Pada kenyataannya Mireya benar-benar penyebab Mama-nya pergi untuk selamanya. Kalau saja aku seharian gak diam dan mau makan, Mama pasti gak akan buru-buru membelikan aku handphone baru sampai gak peduli cuaca buruk...
Mireya merasa betapa egoisnya ia pada saat itu. Seorang anak yang berada di sekolah menengah pertama yang tidak mencoba mengerti Mama-nya. "Ini semua salah aku!" ucap Mireya sembari menatap Papa-nya yang melangkah pergi dari sana.
"Jangan jadi anak yang egois, Mireya! Karena keegoisan kamu hanya akan membuat orang di sekitar kamu terluka," ucap Ibu tiri-nya yang sudah seperti orang benar. Melangkah pergi dari sana juga.
Mireya merasa bahwa ia pantas disalahkan. Bahwa apa yang terjadi pada Mama-nya jelas salah Mireya. Bahkan Mireya pikir Papa-nya pantas membencinya. Rasa benci dengan alasan yang jelas dan dapat Mireya terima.
"Maafin Mireya, Ma," katanya dengan suara hampir tak terdengar, matanya sembab oleh air mata.
Di sisi lain, Leo yang berada di Balkon Kamar, berdiri memandangi langit malam yang mendung, mengkhawatirkan Mireya. Berharap bahwa Mireya baik-baik saja dan dapat melaluinya. Leo ingin tahu apa yang sedang Mireya lakukan sekarang.
Tok tok tok
Leo melangkah masuk ke dalam beriringan dengan pintu yang terbuka, menampakkan Mama-nya yang tersenyum penuh kasih pada putra-nya itu. "Ada apa nih, anak Mama kok wajahnya kusut gitu."
"Aku khawatir sama Mireya, Ma."
Mama-nya mengajak Leo duduk di tepi ranjang. "Mama yakin Mireya bisa mengatasinya karena dia anak yang kuat."
"Aku takut lukanya semakin dalam, padahal sudah sangat dalam."
"Seperti inilah hidup, sayang. Terkadang kamu harus terluka sedalam itu untuk lebih menghargai hidup."

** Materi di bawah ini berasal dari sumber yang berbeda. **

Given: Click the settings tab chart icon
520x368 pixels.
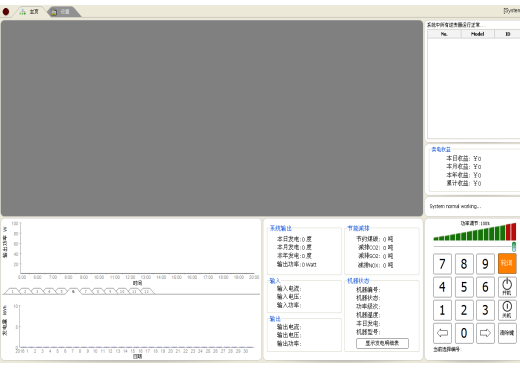Looking at the screenshot, I should [x=54, y=12].
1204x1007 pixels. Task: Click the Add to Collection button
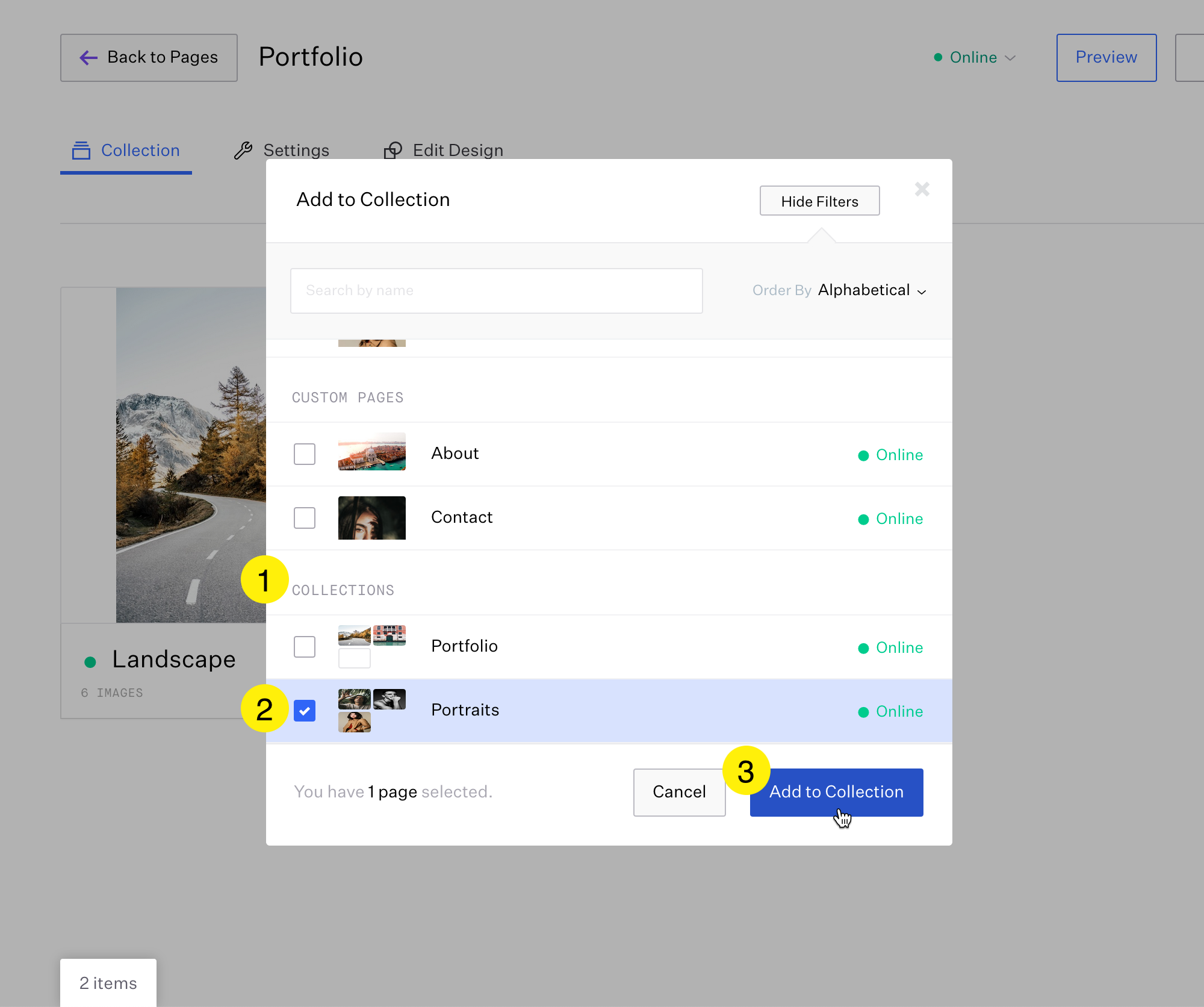tap(836, 792)
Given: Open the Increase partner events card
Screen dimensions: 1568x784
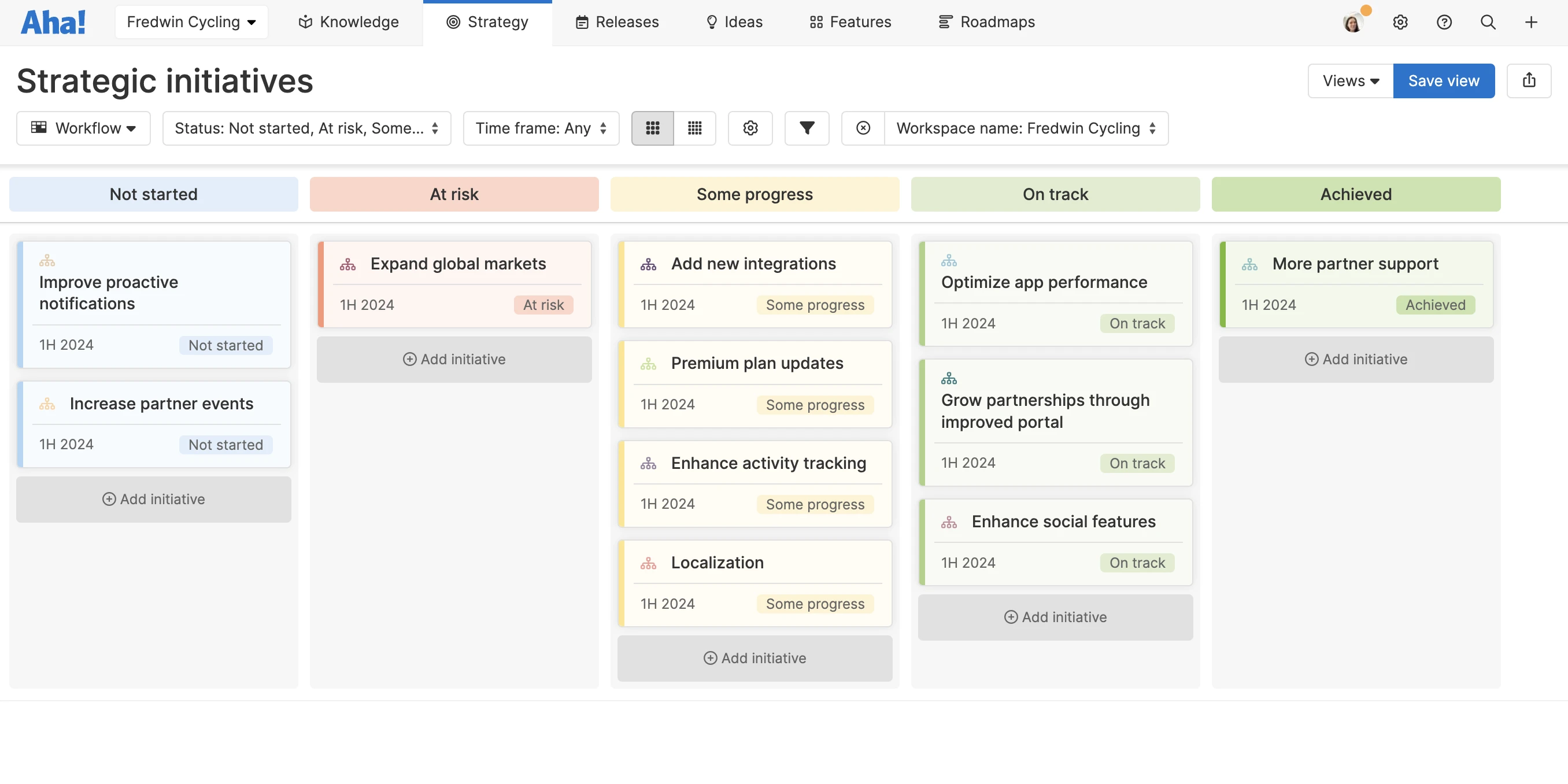Looking at the screenshot, I should point(161,404).
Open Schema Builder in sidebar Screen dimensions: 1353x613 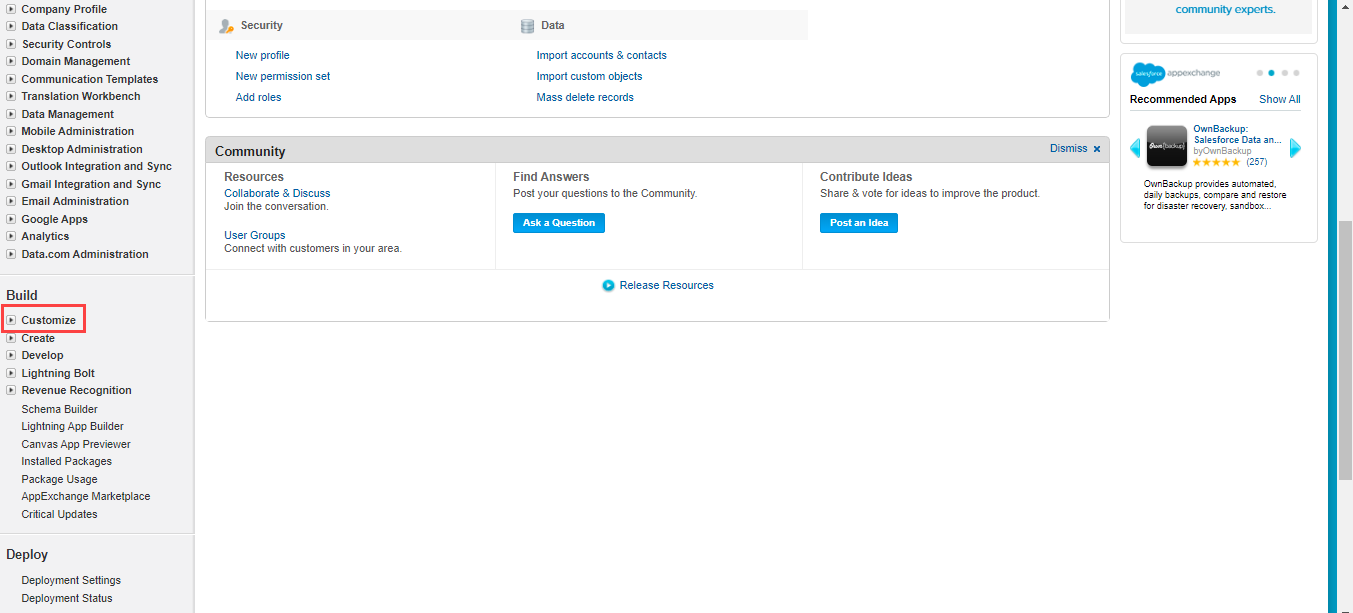60,409
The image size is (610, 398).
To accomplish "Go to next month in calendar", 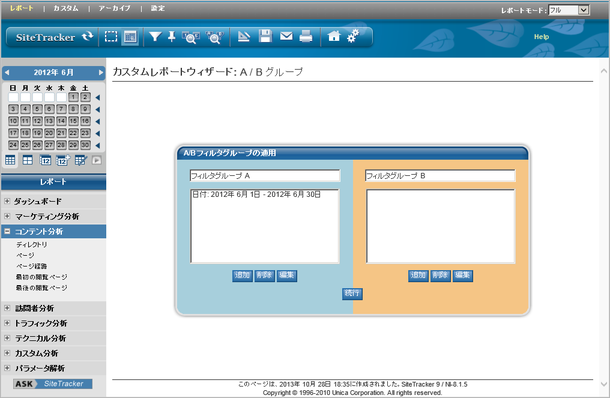I will pyautogui.click(x=101, y=72).

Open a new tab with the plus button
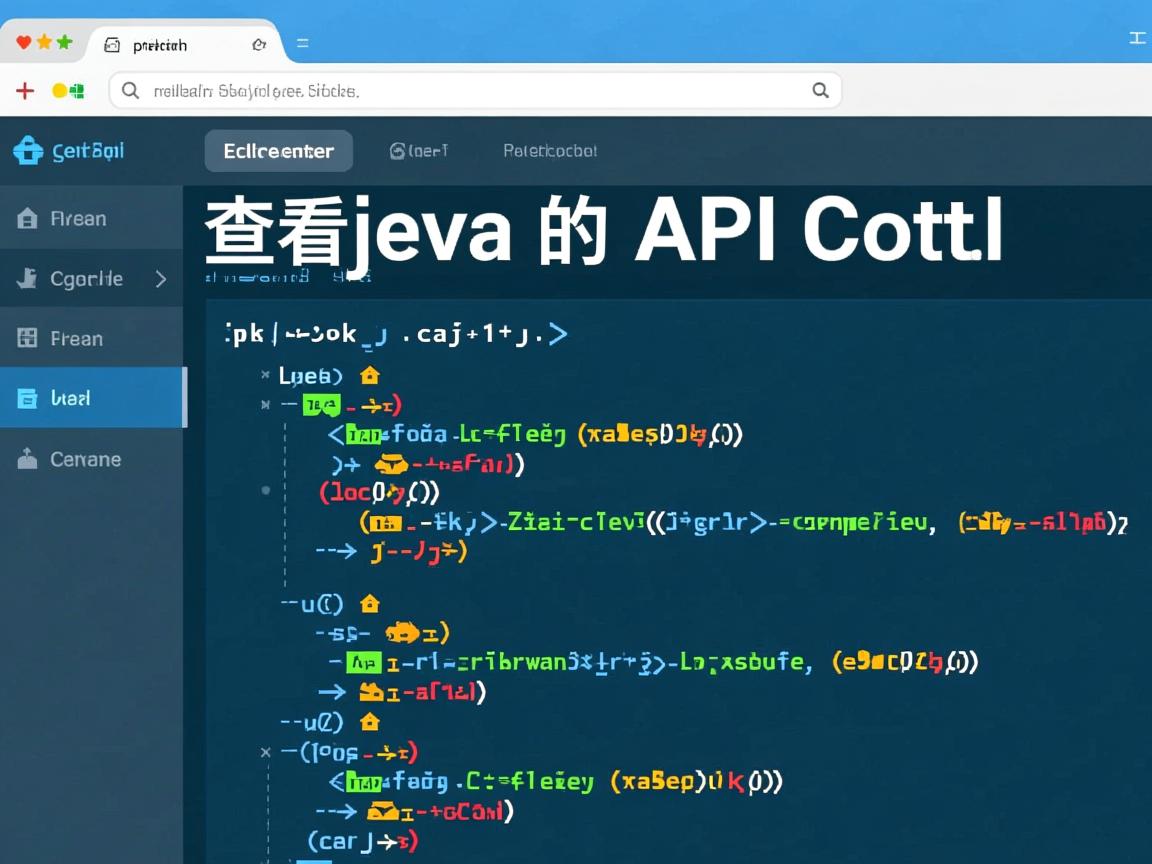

"Tapi, aku gak harus terluka untuk mengerti. Justru aku mengerti berkat cinta yang Mama dan Papa berikan."
"Gak semua orang seperti kamu. Kadang yang dibesarkan oleh cinta itu bisa gak menghargai hidup. Bisa jadi manusia yang paling egois."
"Aku cuma ingin jadi manusia yang berguna untuk orang yang benar-benar membutuhkan bantuan aku." Lalu, Leo tersenyum manis. Anak laki-laki dingin yang hanya menunjukkan sisi manisnya hanya pada orang yang ia cinta.
.
.
Setelah melakukan pemikiran panjang Leo pun pada keputusan menemui Mireya yang ditelepon tapi tidak diangkat. Ketika Leo sedang mengendarai mobil sedan putih Mama-nya itu sedikit lagi sampai di kediaman Mireya, di bawah derasnya hujan Leo seperti melihat Mireya melalui seorang perempuan yang berjalan lamban di bawah hujan yang membasahi tubuhnya.